A Globe Spotlight team investigation found that Massachusetts’ early pandemic response largely overlooked the needs of nursing homes and other long-term-care facilities, focusing instead on hospitals. State officials have since made moves to correct its early missteps, but advocates said they have further to go, with hundreds in elderly care facilities still dying of COVID-19 each month.
“This isn’t over for elders,” said Al Norman, a longtime advocate for seniors. Norman said that elders he works with are afraid of entering group care settings but often feel they have nowhere else to go. “We’re not really doing right with older people right now in terms of providing them options,” he said.
“Count up every nursing home death, and that touches 10 or 11 staffers,” said Elizabeth Dugan, an associate professor of gerontology at the University of Massachusetts Boston. While COVID-19 concerns might have faded over the summer for many Massachusetts residents, a pervasive sense of grief and fear has lingered in long-term-care communities, she said.
“We have world-leading medical care, but there was no attention to elder care. We don’t think of nursing homes as part of the health care system,” she said. “We could have done better. We should have done better.”
Mazzola, a spokesman for the state’s COVID-19 Command Center, said “the Baker-Polito administration has taken substantial action since March to protect our most vulnerable seniors and continued action as necessary throughout this ongoing pandemic, including additional protections for older adults, standards of care and infection disease controls."
“COVID-positive cases in long-term care facilities have declined by about 97 percent and deaths by more than 90 percent since the height of the pandemic, and we continue to closely monitor the impact the virus has on these facilities.”

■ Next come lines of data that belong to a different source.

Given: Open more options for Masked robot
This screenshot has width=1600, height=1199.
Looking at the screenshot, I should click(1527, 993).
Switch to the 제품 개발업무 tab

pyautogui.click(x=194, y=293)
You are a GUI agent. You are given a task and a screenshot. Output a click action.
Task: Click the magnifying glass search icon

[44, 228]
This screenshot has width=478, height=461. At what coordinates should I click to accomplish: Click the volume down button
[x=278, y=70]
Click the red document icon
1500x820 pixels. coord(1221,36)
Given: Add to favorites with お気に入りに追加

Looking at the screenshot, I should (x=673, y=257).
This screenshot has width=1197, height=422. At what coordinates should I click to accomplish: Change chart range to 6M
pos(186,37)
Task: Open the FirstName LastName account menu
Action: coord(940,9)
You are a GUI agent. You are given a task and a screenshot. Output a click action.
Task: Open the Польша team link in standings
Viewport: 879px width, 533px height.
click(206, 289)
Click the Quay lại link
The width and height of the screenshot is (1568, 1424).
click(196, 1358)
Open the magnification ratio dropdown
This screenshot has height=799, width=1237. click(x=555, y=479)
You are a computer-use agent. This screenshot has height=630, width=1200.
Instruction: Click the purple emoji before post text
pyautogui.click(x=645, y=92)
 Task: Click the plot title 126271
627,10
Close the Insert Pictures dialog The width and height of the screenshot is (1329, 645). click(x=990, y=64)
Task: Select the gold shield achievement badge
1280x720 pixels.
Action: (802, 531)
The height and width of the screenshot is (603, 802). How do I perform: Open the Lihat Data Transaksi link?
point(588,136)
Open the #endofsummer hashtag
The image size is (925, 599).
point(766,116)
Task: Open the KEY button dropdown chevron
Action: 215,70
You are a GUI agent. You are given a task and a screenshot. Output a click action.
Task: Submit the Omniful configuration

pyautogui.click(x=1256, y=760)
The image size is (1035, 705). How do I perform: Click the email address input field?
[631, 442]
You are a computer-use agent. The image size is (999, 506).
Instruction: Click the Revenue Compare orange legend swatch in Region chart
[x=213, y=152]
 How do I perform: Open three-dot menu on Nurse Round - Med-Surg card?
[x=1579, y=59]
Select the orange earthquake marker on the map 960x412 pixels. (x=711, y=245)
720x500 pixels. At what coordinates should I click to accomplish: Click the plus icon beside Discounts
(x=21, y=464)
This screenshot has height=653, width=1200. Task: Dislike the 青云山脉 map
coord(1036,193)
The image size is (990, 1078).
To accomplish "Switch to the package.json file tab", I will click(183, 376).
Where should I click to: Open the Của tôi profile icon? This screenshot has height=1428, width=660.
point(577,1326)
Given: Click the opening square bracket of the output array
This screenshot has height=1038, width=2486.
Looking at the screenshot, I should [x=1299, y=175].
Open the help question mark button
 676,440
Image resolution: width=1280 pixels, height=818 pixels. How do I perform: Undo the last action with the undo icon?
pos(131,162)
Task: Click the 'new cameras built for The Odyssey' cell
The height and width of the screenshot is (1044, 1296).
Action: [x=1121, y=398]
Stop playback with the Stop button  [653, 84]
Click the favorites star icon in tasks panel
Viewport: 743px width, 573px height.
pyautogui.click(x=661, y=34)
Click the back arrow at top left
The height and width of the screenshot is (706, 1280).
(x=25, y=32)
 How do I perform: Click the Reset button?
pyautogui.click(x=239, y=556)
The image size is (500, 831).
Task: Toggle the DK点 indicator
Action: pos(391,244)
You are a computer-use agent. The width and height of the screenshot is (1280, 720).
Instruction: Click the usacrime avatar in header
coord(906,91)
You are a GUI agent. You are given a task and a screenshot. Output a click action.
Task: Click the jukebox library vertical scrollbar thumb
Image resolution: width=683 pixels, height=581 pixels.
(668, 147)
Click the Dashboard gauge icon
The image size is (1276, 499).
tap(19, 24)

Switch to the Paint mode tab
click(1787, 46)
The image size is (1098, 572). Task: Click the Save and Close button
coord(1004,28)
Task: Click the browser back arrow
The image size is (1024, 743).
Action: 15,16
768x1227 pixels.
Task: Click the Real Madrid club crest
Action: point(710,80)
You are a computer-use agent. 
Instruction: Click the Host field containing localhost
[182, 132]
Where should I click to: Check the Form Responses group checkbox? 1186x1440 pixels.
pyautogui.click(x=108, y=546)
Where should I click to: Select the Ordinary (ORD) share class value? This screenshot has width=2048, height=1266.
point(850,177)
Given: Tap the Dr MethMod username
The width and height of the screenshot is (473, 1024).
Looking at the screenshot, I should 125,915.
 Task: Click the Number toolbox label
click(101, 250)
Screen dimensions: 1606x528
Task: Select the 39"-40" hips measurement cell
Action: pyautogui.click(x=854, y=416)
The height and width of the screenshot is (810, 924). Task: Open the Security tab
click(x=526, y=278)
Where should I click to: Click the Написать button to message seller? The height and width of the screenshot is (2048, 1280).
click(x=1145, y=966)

Mazzola also highlighted the state’s efforts at increasing public health enforcement and awareness in “persistently high-risk communities,” such as Chelsea, Everett, Lawrence, and Framingham.
But Jenkins, the BU epidemiologist, said there is at least one thing the state’s approach is lacking: time for officials to determine exactly where deaths are coming from and why, in recent weeks, case counts and other key indicators have been ticking up.
“A lot is in flux in Massachusetts at the moment,” Jenkins said. “This seems like it’s not a time to move ahead. It is a time to pause, to reflect.”